If you add the following option item: .option("cloudFiles.schemaEvolutionMode", "rescue")
then it will handle the new schema by not adding the new column, but instead placing the new data into column _rescued_data
Another feature of this, is that if the datatype of the data provided in a new file in an existing field is wrong compared with the existing field datatype, then the file will be loaded, but the column will be set to null, and the value provided will be written to the _rescued_data field.
It can also be configured to save changes to files into Queues, and read the queue items to load the files.

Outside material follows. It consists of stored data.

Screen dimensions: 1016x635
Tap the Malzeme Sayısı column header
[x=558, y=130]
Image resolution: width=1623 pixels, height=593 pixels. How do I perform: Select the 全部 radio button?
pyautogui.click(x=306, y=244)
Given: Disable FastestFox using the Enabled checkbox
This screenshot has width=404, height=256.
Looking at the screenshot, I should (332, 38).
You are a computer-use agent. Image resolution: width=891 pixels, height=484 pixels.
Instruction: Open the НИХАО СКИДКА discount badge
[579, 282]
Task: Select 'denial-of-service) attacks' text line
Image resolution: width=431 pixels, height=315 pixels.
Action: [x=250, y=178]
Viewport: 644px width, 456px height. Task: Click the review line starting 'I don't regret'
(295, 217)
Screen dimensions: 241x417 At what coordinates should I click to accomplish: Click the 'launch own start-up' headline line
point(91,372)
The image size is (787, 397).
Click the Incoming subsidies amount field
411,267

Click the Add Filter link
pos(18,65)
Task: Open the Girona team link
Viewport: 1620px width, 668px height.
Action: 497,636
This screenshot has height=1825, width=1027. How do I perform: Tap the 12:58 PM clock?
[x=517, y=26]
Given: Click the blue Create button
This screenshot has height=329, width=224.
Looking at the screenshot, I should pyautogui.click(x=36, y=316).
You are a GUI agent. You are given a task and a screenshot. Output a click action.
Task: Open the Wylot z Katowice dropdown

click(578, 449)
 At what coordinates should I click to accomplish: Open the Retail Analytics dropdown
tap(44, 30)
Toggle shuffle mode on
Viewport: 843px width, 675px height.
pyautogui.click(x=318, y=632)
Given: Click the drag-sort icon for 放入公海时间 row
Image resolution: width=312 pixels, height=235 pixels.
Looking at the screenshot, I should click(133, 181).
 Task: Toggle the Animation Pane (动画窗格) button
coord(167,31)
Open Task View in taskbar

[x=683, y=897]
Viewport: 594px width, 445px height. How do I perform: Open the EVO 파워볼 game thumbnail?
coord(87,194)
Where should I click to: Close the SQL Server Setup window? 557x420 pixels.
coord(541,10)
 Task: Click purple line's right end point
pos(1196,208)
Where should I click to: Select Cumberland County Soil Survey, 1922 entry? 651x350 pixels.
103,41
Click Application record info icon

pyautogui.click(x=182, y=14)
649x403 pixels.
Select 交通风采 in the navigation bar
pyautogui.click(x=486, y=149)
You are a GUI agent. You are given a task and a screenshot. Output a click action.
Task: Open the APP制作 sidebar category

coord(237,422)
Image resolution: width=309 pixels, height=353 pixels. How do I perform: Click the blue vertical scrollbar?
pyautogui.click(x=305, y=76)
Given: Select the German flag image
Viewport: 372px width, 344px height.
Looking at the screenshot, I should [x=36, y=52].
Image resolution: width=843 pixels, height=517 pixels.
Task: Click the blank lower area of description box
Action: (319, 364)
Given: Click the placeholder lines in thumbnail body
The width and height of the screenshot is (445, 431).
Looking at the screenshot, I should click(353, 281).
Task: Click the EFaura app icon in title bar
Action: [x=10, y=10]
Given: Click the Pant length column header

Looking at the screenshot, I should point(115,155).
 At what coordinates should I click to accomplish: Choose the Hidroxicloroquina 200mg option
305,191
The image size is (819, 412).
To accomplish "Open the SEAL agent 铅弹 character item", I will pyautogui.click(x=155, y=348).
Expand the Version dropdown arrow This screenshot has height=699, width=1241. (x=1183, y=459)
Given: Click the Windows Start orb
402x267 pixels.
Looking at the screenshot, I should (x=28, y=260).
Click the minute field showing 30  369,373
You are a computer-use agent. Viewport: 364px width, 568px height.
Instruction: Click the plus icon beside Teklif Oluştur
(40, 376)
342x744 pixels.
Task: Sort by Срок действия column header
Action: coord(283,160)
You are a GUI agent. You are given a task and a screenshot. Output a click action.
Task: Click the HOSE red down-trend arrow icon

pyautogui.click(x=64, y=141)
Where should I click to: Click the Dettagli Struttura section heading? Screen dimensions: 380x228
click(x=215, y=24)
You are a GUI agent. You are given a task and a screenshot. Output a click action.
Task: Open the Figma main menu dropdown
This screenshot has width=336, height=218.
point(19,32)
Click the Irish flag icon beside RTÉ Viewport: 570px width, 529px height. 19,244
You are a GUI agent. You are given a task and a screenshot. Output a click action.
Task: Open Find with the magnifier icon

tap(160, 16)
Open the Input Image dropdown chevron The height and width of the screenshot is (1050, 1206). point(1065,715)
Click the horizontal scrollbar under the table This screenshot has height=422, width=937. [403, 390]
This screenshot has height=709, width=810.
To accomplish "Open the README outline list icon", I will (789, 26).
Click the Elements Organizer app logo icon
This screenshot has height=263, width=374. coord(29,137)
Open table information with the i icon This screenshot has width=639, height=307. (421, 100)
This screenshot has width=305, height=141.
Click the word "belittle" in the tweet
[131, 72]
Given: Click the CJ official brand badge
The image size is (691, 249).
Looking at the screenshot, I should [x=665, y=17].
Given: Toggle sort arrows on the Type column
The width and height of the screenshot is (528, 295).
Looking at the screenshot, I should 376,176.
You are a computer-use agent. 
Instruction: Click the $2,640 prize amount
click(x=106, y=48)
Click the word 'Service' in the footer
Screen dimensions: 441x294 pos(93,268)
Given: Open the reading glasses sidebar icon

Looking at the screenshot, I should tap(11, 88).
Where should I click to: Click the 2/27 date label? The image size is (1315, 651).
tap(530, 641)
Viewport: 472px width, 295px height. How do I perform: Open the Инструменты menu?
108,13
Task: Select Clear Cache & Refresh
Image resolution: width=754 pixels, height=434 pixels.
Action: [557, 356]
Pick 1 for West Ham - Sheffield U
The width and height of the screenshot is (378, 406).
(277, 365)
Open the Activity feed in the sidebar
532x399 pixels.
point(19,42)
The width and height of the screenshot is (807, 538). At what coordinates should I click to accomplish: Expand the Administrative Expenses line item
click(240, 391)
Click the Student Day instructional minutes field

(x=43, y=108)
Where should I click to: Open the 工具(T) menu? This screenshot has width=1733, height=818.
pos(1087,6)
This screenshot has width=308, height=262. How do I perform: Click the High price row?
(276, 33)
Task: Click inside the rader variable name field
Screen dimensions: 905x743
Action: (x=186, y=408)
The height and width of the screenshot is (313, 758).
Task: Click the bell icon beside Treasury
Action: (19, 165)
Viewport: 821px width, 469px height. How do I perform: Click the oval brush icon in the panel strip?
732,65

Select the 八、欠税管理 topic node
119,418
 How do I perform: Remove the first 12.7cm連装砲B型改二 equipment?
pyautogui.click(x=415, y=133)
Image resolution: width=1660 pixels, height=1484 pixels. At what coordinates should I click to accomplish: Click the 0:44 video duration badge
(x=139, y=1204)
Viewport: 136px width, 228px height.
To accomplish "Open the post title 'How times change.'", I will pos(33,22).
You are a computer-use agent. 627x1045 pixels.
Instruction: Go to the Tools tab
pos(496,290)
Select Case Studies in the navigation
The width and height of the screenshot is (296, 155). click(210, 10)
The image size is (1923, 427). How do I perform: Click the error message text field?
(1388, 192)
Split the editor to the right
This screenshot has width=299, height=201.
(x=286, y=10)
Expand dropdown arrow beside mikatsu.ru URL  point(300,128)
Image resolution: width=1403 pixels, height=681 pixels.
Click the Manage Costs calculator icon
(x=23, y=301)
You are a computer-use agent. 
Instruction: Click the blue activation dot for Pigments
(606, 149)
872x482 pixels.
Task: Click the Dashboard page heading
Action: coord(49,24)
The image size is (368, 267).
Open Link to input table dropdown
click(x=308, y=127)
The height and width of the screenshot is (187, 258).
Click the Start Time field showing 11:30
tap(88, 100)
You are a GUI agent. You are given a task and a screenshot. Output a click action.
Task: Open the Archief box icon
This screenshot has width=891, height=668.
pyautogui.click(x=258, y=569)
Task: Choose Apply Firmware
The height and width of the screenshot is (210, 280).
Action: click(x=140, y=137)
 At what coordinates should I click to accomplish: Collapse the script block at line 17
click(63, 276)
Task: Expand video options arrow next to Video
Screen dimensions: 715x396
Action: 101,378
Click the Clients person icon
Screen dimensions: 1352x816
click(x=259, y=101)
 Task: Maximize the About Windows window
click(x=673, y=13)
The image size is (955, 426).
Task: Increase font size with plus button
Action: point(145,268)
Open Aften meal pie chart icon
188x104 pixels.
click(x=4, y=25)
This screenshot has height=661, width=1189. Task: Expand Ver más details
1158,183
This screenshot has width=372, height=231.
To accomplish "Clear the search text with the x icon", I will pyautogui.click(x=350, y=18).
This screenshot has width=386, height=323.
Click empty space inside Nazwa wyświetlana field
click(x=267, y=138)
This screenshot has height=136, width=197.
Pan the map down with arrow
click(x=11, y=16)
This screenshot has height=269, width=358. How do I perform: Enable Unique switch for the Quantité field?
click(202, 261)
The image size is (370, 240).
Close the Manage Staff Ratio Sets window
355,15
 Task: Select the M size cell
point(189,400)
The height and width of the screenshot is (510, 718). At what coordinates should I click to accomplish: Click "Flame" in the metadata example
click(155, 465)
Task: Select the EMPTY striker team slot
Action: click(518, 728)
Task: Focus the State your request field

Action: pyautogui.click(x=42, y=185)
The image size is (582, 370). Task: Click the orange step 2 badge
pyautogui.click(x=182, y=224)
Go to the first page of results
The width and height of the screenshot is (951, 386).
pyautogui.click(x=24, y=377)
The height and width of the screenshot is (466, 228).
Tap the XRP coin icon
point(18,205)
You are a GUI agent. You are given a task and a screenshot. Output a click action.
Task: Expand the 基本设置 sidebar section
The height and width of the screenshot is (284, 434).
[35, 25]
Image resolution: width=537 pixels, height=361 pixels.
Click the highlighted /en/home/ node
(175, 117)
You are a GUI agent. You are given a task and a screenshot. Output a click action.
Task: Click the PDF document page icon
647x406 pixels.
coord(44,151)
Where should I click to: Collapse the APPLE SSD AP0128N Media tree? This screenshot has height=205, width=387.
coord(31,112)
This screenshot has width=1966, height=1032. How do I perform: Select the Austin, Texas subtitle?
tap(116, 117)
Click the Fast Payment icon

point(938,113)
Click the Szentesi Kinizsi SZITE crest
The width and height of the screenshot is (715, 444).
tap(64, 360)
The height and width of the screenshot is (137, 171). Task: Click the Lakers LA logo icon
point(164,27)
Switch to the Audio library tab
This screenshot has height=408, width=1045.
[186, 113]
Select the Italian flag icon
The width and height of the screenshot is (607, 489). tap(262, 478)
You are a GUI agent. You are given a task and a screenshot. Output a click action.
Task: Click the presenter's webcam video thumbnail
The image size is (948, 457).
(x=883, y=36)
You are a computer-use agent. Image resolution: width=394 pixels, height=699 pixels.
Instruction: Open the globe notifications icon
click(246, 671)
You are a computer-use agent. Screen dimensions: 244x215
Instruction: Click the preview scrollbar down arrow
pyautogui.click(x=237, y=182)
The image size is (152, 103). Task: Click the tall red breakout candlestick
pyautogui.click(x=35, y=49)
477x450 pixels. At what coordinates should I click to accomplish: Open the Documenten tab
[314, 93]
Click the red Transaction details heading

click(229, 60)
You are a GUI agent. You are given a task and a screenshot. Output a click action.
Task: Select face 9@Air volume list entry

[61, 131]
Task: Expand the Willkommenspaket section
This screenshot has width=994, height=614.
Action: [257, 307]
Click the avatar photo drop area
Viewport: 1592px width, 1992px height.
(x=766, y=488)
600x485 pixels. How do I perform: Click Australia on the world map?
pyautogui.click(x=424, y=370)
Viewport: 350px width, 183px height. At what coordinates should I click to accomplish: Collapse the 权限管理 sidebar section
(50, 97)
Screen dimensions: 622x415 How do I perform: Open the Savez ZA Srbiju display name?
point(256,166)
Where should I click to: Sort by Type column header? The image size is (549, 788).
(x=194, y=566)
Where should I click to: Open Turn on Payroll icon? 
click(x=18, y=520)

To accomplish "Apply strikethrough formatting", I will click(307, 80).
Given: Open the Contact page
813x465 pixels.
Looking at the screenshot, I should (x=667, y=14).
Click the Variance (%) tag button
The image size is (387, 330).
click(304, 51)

37 - Orchestrating Databricks notebooks
From ChatGPT is looks like you cannot run notebooks in Databricks Community Edition directly from Synapse Analytics. It does say that in Databricks Community Edition you can create a Personal Access Token (PAT) and call that from Synapse Analytics - but I have found this is not the case.
With standard non-community Databricks, there is more than one type of cluster, each one of which has different pricing. The main one is "All Purpose Compute". The next one is "Jobs Compute", which is the same as the first but you can't use it to run jobs in the Databricks web front end; it can only be used to run scheduled jobs and those called by Synapse Analytics for example. This costs around half the price. These can only be, and are only, created at the point you create a new pipeline in Synapse Analytics when you click "New Job Cluster" rather than use an existing cluster.
The URL for an existing Databricks cluster is like:
And here, the part of it that is: 1223-231655-tfslm79j is the Cluster ID.
You can also add the Synapse Analytics service Managed Identity to the Databrick's Access Control (IAM) with the Contributor role. And you can also do this or similar in Databricks in the user settings on the top right.
Within the non Community Databricks cluster, you can assign users permissions to start or restart the cluster.
If the cluster was set up with single-user mode, it won't be able to be run by an external managed identity like Synapse. You don't seem to be able to change it to multi-user, so it is best to create a new cluster.
You can create Databricks Policies to restrict the ability of external services like Synapse Analytics to create new clusters. This is necessary to prevent accidental creation of expensive cluster resources.
Widgets
These are parameters that can be provided to notebooks, which show along the top of the notebook. They are created from Edit - Add Parameter.
and used with commands like: print(dbutils.widgets.get("param2"))
To provide these parameters when you run the notebook from Synapse Analytics, in the pipeline task go to Settings - Base Parameters
Workflows
The Workflows menu item in full Databricks on the left, is where you configure scheduling.
38 - Transforming data with dbt
DBT is used to transform data once it has been ingested into your data warehouse.
But it is outside the scope of the DP203 exam.